◆ WHAT YOU NEED TO DO ◆
Once you reach the end of the data, transcribe all of it exactly.

* * * * *

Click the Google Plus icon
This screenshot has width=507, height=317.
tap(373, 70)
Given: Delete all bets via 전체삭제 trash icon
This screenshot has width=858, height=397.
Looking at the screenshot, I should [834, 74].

* * * * *

◆ EXPECTED ANSWER ◆
Click the Google Plus icon
This screenshot has width=507, height=317.
tap(373, 70)
Given: Delete all bets via 전체삭제 trash icon
This screenshot has width=858, height=397.
Looking at the screenshot, I should [834, 74].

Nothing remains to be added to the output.